Cytoneme-like filopodia are implicated in the intracellular transport of Wnt ligands for embryonic anteroposterior patterning in zebrafish embryos. In this system, extending and shortening filopodia length deregulates Wnt distribution, leading to opposing effects on neural plate patterning [113]. Interestingly, Barker et al. [13] observed apical extensions of cytoplasm in Lgr5+ cells in mouse intestinal crypts. Independent of this observation, Lgr5 has been reported to drive the formation of cytoneme-like structures with the ability to deliver signalling effectors [114]. This potentially indicates a cytoneme-mediated mechanism of Wnt signalling in the intestinal stem cell niche. Wnt signalling components have also been detected on cytonemes from Wnt-receiving cells. Drosophila flight muscle progenitors send out Frizzled decorated cytonemes towards Wnt secreting cells in the wing imaginal disc to capture Wnt ligands. These Wnt/Frizzled complexes are then transported to the soma in a retrograde direction [115].
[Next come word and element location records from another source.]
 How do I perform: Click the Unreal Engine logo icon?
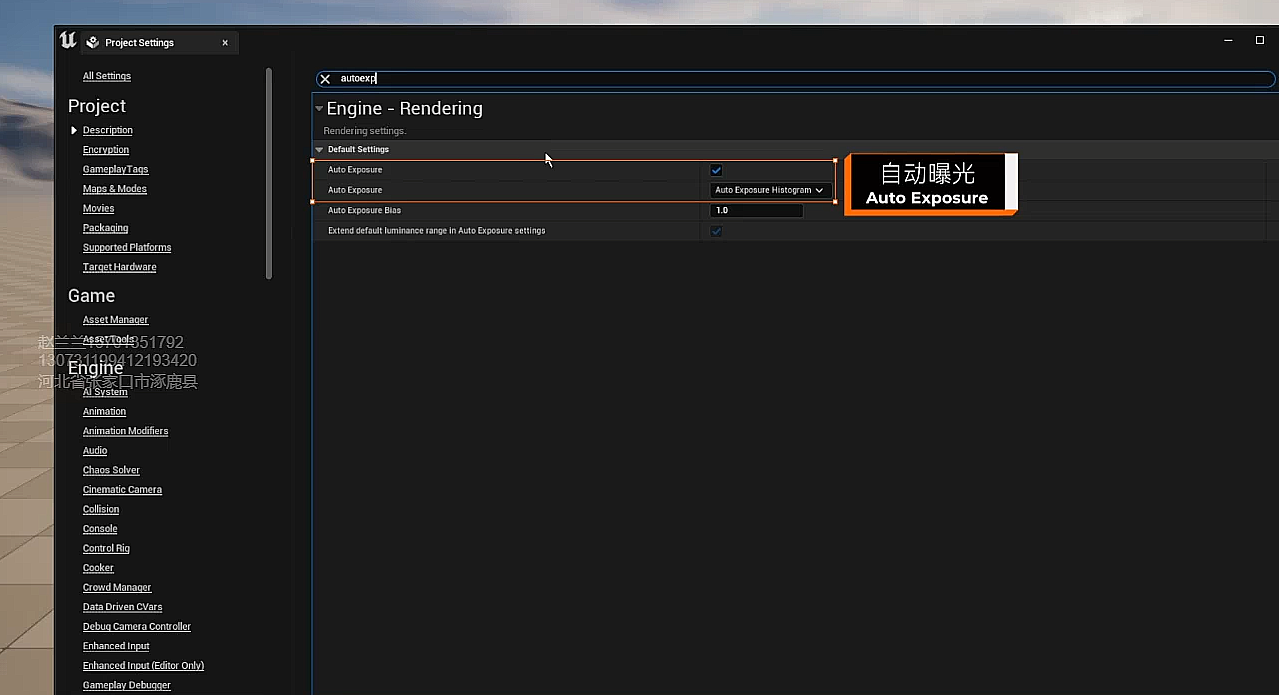67,41
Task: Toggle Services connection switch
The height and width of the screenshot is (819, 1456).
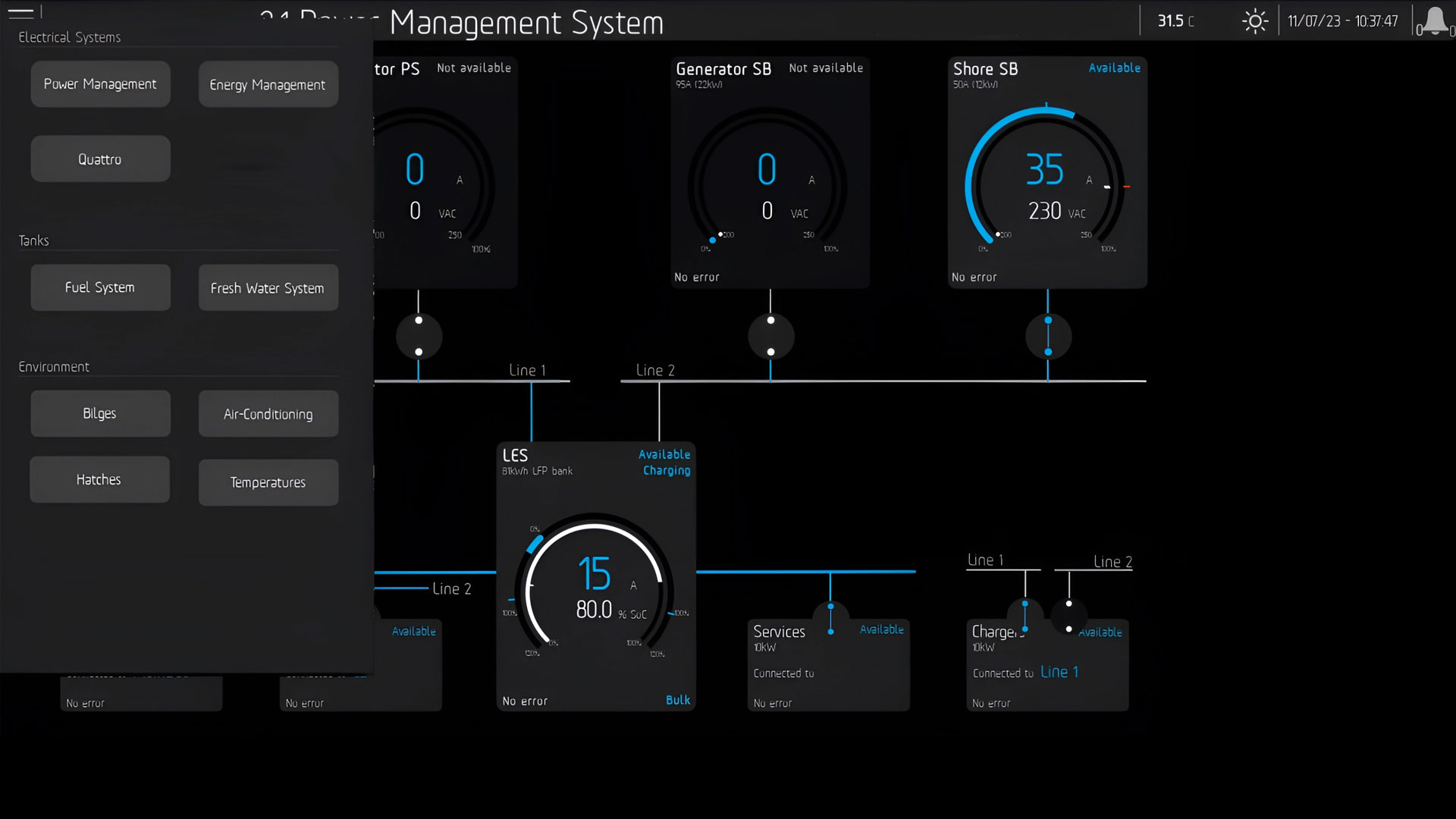Action: click(x=831, y=619)
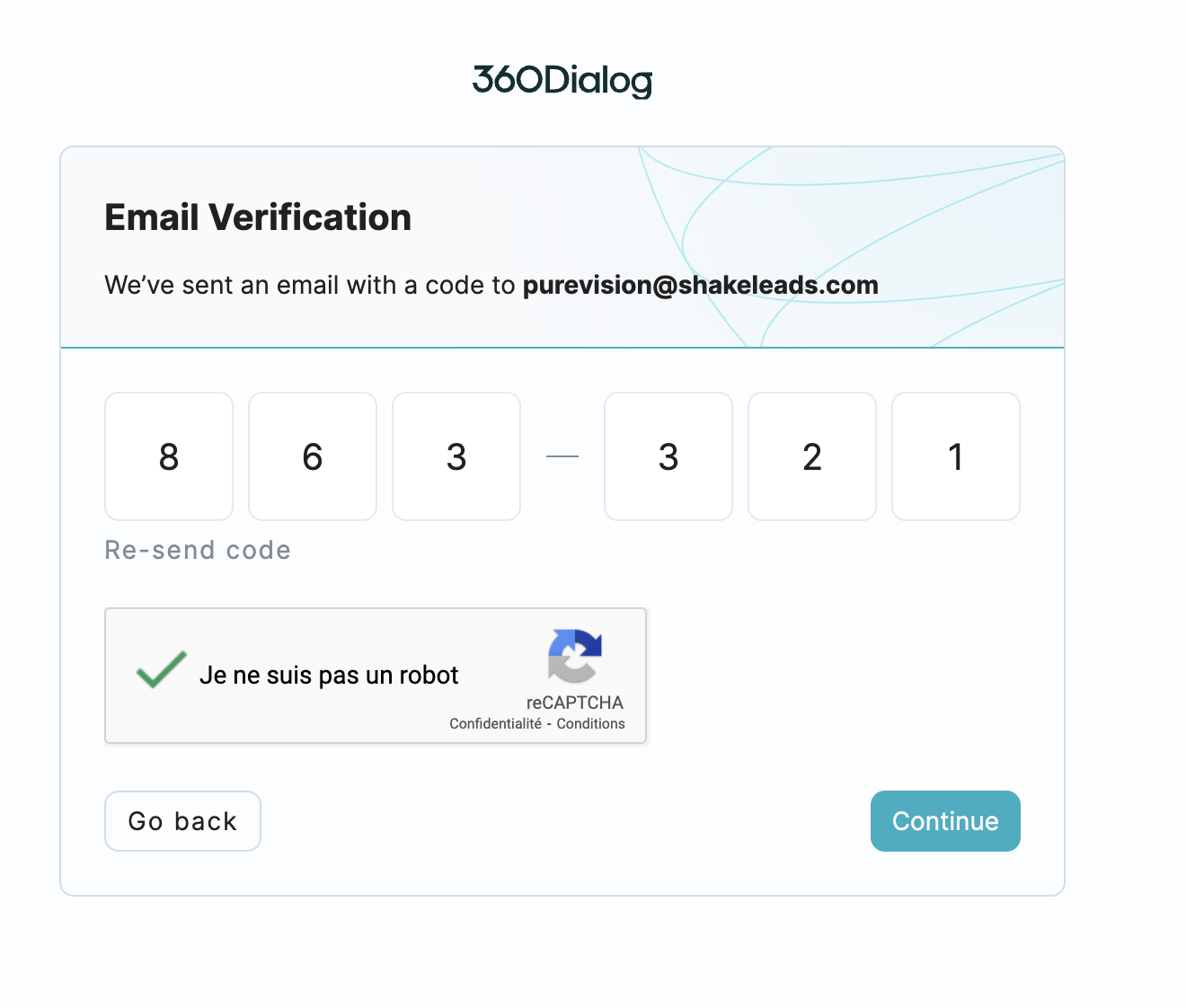Focus the code digit box showing 2
Screen dimensions: 1186x1008
812,456
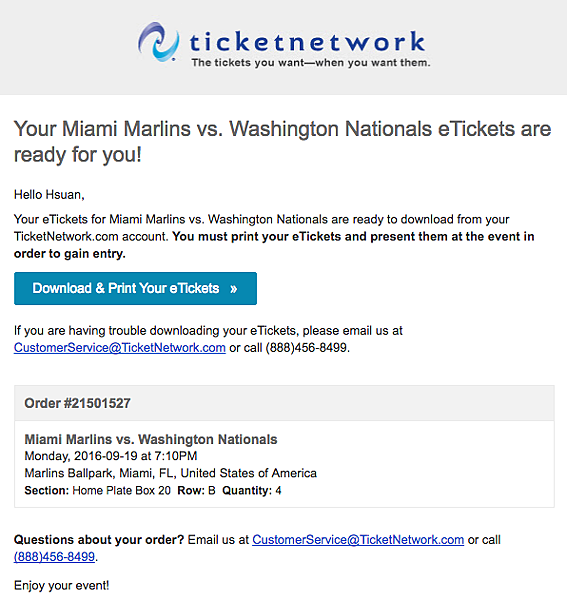Select the Hello Hsuan greeting
This screenshot has height=600, width=567.
tap(49, 194)
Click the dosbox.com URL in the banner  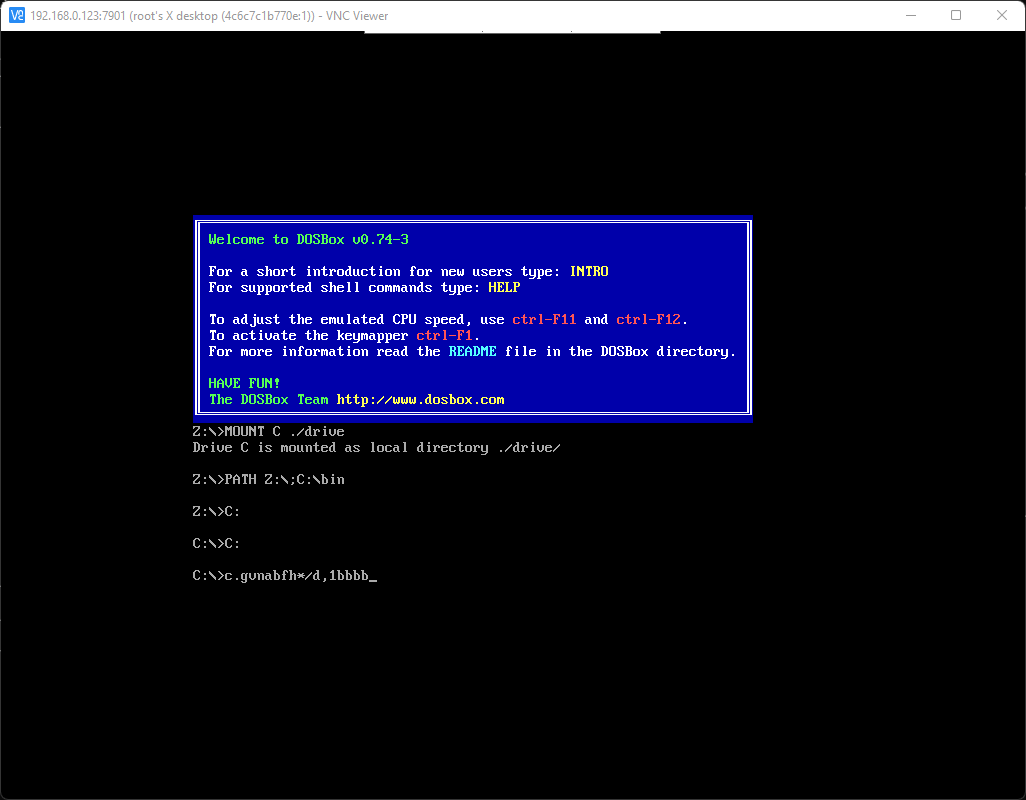click(x=420, y=400)
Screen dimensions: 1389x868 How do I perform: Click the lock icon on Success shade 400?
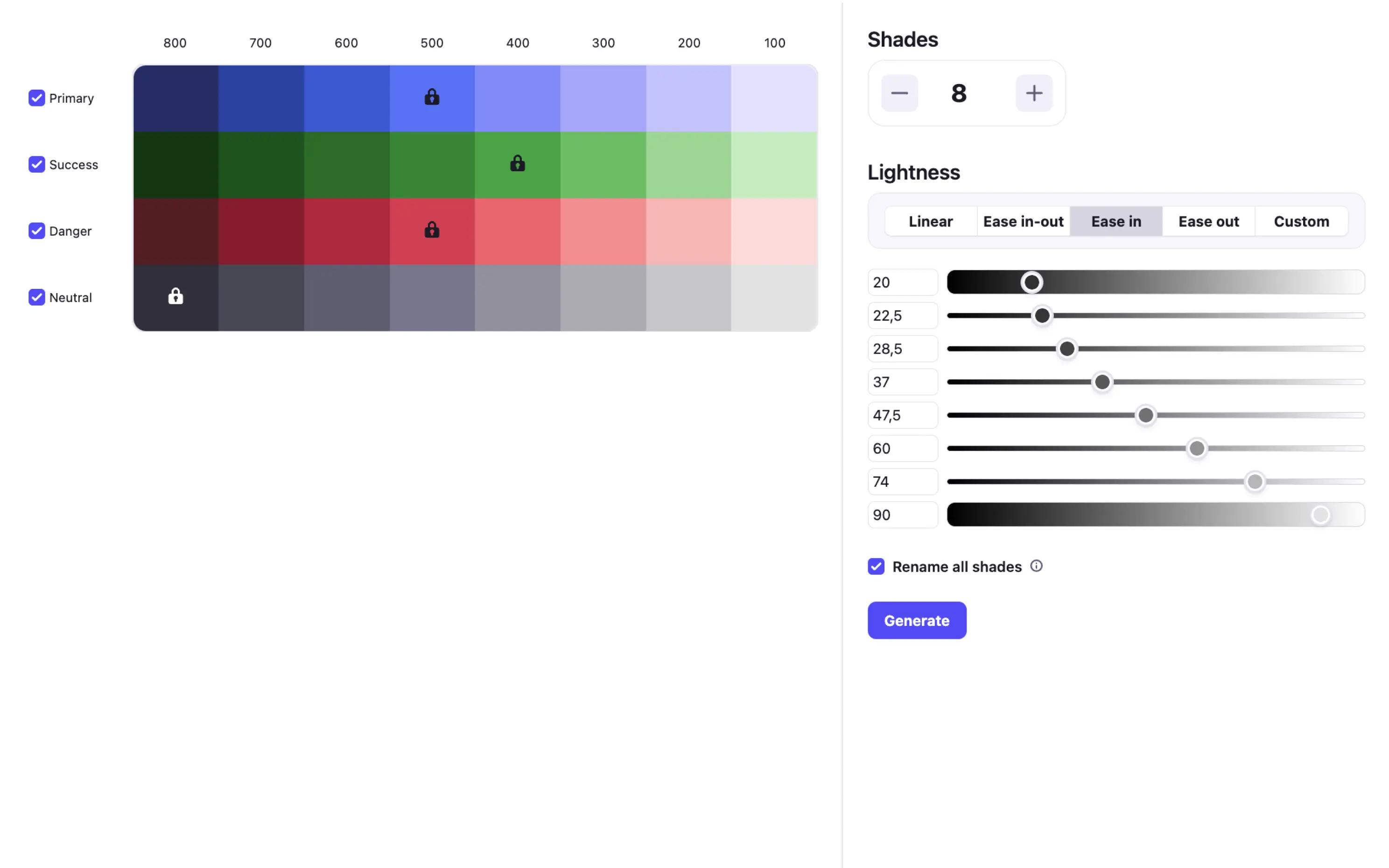pos(517,164)
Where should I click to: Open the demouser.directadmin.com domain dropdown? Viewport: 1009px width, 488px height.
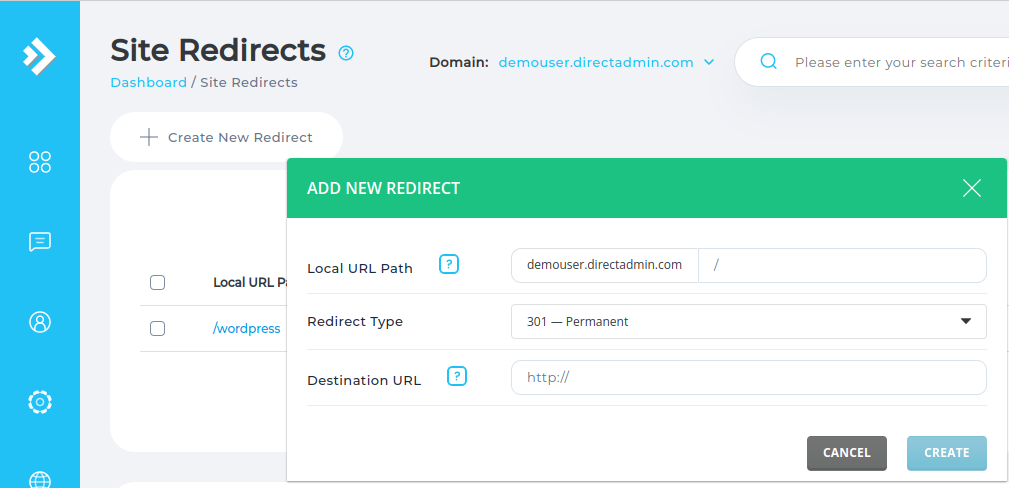(x=606, y=62)
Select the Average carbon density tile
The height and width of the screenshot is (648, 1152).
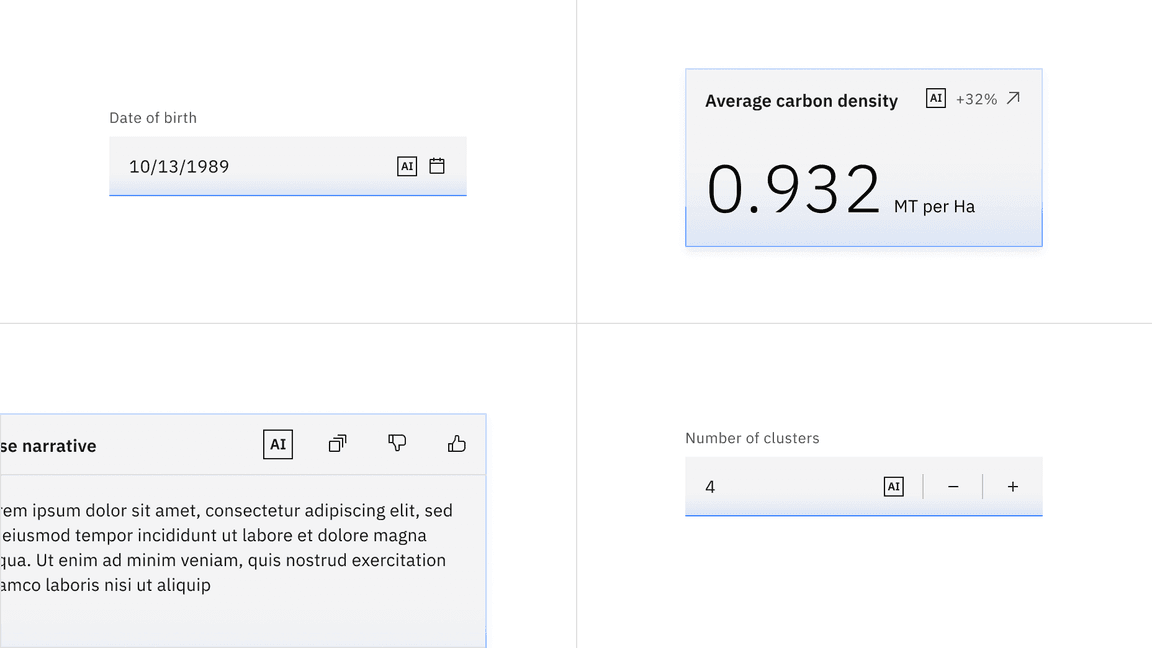tap(863, 157)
Overall, the operation of Wnt transmission might be tissue, cell type and Wnt specific. It may also be differentially employed during homeostasis, injury and disease. Identification of Wnt-responsive stem cells in combination with in vivo knowledge of Wnt presentation and Wnt protein purification have enabled the evolution of technologies for tissue engineering. Purified Wnt ligands can now be used as platforms to culture, expand and direct the differentiation of stem cells into tissue-like structures.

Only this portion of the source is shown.